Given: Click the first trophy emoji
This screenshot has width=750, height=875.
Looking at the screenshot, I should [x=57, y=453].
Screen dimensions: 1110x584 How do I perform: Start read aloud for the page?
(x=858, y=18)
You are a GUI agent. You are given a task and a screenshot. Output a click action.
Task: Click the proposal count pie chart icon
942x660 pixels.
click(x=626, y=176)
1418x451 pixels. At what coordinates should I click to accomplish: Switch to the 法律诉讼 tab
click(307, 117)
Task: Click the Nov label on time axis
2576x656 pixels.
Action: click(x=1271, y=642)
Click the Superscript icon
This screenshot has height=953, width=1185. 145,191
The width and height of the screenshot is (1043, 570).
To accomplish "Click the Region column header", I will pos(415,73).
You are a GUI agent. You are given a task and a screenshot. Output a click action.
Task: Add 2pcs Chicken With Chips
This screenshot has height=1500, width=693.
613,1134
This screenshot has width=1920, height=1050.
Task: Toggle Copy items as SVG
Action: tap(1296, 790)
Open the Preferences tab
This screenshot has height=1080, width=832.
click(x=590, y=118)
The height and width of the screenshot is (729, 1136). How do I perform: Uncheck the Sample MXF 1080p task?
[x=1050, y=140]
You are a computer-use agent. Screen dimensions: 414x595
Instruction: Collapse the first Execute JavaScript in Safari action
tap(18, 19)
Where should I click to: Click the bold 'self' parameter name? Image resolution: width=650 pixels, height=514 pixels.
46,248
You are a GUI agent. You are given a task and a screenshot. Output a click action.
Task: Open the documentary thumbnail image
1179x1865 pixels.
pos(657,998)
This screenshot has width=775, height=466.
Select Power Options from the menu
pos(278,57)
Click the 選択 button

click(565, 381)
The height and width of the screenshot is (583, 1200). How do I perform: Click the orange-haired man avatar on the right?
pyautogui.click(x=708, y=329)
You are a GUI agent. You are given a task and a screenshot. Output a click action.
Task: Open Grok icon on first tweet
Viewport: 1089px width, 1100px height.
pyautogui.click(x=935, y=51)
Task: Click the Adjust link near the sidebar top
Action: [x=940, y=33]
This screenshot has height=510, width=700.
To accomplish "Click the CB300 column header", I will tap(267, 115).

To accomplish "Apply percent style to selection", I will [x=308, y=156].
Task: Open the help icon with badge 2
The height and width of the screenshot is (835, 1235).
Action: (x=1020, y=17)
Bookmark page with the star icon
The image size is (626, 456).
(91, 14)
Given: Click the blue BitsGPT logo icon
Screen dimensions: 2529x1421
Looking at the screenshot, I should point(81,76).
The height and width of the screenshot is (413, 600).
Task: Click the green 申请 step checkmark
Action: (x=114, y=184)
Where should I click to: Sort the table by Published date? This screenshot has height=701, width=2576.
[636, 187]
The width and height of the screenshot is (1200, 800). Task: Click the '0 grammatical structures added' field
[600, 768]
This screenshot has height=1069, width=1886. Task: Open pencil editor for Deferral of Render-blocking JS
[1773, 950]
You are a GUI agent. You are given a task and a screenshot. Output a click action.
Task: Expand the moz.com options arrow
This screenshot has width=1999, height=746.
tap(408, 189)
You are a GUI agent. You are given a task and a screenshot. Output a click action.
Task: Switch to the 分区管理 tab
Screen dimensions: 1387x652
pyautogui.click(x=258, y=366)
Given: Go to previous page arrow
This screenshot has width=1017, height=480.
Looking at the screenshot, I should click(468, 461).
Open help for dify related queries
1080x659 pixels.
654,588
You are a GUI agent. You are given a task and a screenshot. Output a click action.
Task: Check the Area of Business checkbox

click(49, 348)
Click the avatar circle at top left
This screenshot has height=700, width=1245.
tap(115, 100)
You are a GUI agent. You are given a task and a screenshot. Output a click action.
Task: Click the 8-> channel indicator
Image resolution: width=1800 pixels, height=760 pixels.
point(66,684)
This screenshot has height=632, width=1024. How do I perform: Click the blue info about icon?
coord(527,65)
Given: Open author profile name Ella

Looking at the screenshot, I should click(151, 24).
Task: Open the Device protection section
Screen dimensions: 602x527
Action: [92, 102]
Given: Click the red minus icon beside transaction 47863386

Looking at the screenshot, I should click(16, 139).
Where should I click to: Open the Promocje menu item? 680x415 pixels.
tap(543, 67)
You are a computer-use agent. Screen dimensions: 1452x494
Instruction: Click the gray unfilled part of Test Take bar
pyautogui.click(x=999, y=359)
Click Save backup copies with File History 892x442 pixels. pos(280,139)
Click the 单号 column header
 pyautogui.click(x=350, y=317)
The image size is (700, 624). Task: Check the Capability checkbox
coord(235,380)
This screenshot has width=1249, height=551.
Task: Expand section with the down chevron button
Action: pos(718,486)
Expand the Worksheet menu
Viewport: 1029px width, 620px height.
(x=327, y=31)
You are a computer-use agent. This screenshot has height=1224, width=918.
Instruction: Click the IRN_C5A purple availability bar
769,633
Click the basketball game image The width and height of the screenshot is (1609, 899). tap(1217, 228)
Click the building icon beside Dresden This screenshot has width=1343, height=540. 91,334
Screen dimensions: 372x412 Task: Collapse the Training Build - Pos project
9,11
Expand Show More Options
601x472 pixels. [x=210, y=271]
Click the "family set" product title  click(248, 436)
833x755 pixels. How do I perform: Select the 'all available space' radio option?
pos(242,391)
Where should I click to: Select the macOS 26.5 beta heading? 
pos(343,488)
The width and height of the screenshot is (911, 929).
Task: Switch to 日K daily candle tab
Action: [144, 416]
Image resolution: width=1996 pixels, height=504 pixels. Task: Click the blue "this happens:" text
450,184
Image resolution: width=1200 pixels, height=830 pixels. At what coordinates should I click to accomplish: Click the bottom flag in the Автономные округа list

WORK ORDER: This exercise requires the entries above to be restated exactly.

ANSWER TO THIS TASK:
Given: Click the first trophy emoji
This screenshot has width=750, height=875.
Looking at the screenshot, I should [x=57, y=453].
Screen dimensions: 1110x584 How do I perform: Start read aloud for the page?
(x=858, y=18)
You are a GUI agent. You are given a task and a screenshot. Output a click action.
Task: Click the proposal count pie chart icon
942x660 pixels.
click(x=626, y=176)
1418x451 pixels. At what coordinates should I click to accomplish: Switch to the 法律诉讼 tab
click(307, 117)
Task: Click the Nov label on time axis
2576x656 pixels.
Action: click(x=1271, y=642)
Click the Superscript icon
This screenshot has height=953, width=1185. 145,191
The width and height of the screenshot is (1043, 570).
To accomplish "Click the Region column header", I will pos(415,73).
You are a GUI agent. You are given a task and a screenshot. Output a click action.
Task: Add 2pcs Chicken With Chips
This screenshot has height=1500, width=693.
613,1134
This screenshot has width=1920, height=1050.
Task: Toggle Copy items as SVG
Action: tap(1296, 790)
Open the Preferences tab
This screenshot has height=1080, width=832.
click(x=590, y=118)
The height and width of the screenshot is (729, 1136). How do I perform: Uncheck the Sample MXF 1080p task?
[x=1050, y=140]
You are a computer-use agent. Screen dimensions: 414x595
Instruction: Collapse the first Execute JavaScript in Safari action
tap(18, 19)
Where should I click to: Click the bold 'self' parameter name? Image resolution: width=650 pixels, height=514 pixels.
46,248
You are a GUI agent. You are given a task and a screenshot. Output a click action.
Task: Open the documentary thumbnail image
1179x1865 pixels.
pos(657,998)
This screenshot has width=775, height=466.
Select Power Options from the menu
pos(278,57)
Click the 選択 button

click(565, 381)
The height and width of the screenshot is (583, 1200). How do I perform: Click the orange-haired man avatar on the right?
pyautogui.click(x=708, y=329)
You are a GUI agent. You are given a task and a screenshot. Output a click action.
Task: Open Grok icon on first tweet
Viewport: 1089px width, 1100px height.
pyautogui.click(x=935, y=51)
Task: Click the Adjust link near the sidebar top
Action: [x=940, y=33]
This screenshot has height=510, width=700.
To accomplish "Click the CB300 column header", I will tap(267, 115).

To accomplish "Apply percent style to selection", I will [x=308, y=156].
Task: Open the help icon with badge 2
The height and width of the screenshot is (835, 1235).
Action: (x=1020, y=17)
Bookmark page with the star icon
The image size is (626, 456).
(91, 14)
Given: Click the blue BitsGPT logo icon
Screen dimensions: 2529x1421
Looking at the screenshot, I should point(81,76).
The height and width of the screenshot is (413, 600).
Task: Click the green 申请 step checkmark
Action: (x=114, y=184)
Where should I click to: Sort the table by Published date? This screenshot has height=701, width=2576.
[636, 187]
The width and height of the screenshot is (1200, 800). Task: Click the '0 grammatical structures added' field
[600, 768]
This screenshot has height=1069, width=1886. Task: Open pencil editor for Deferral of Render-blocking JS
[1773, 950]
You are a GUI agent. You are given a task and a screenshot. Output a click action.
Task: Expand the moz.com options arrow
This screenshot has width=1999, height=746.
tap(408, 189)
You are a GUI agent. You are given a task and a screenshot. Output a click action.
Task: Switch to the 分区管理 tab
Screen dimensions: 1387x652
pyautogui.click(x=258, y=366)
Given: Go to previous page arrow
This screenshot has width=1017, height=480.
Looking at the screenshot, I should click(468, 461).
Open help for dify related queries
1080x659 pixels.
654,588
You are a GUI agent. You are given a task and a screenshot. Output a click action.
Task: Check the Area of Business checkbox

click(49, 348)
Click the avatar circle at top left
This screenshot has height=700, width=1245.
tap(115, 100)
You are a GUI agent. You are given a task and a screenshot. Output a click action.
Task: Click the 8-> channel indicator
Image resolution: width=1800 pixels, height=760 pixels.
point(66,684)
This screenshot has height=632, width=1024. How do I perform: Click the blue info about icon?
coord(527,65)
Given: Open author profile name Ella

Looking at the screenshot, I should click(151, 24).
Task: Open the Device protection section
Screen dimensions: 602x527
Action: [92, 102]
Given: Click the red minus icon beside transaction 47863386

Looking at the screenshot, I should click(16, 139).
Where should I click to: Open the Promocje menu item? 680x415 pixels.
tap(543, 67)
You are a computer-use agent. Screen dimensions: 1452x494
Instruction: Click the gray unfilled part of Test Take bar
pyautogui.click(x=999, y=359)
Click Save backup copies with File History 892x442 pixels. pos(280,139)
Click the 单号 column header
 pyautogui.click(x=350, y=317)
The image size is (700, 624). Task: Check the Capability checkbox
coord(235,380)
This screenshot has width=1249, height=551.
Task: Expand section with the down chevron button
Action: pos(718,486)
Expand the Worksheet menu
Viewport: 1029px width, 620px height.
(x=327, y=31)
You are a computer-use agent. This screenshot has height=1224, width=918.
Instruction: Click the IRN_C5A purple availability bar
769,633
Click the basketball game image The width and height of the screenshot is (1609, 899). tap(1217, 228)
Click the building icon beside Dresden This screenshot has width=1343, height=540. 91,334
Screen dimensions: 372x412 Task: Collapse the Training Build - Pos project
9,11
Expand Show More Options
601x472 pixels. [x=210, y=271]
Click the "family set" product title  click(248, 436)
833x755 pixels. How do I perform: Select the 'all available space' radio option?
pos(242,391)
Where should I click to: Select the macOS 26.5 beta heading? 
pos(343,488)
The width and height of the screenshot is (911, 929).
Task: Switch to 日K daily candle tab
Action: [144, 416]
Image resolution: width=1996 pixels, height=504 pixels. Task: Click the blue "this happens:" text
450,184
Image resolution: width=1200 pixels, height=830 pixels. At what coordinates should I click to accomplish: Click the bottom flag in the Автономные округа list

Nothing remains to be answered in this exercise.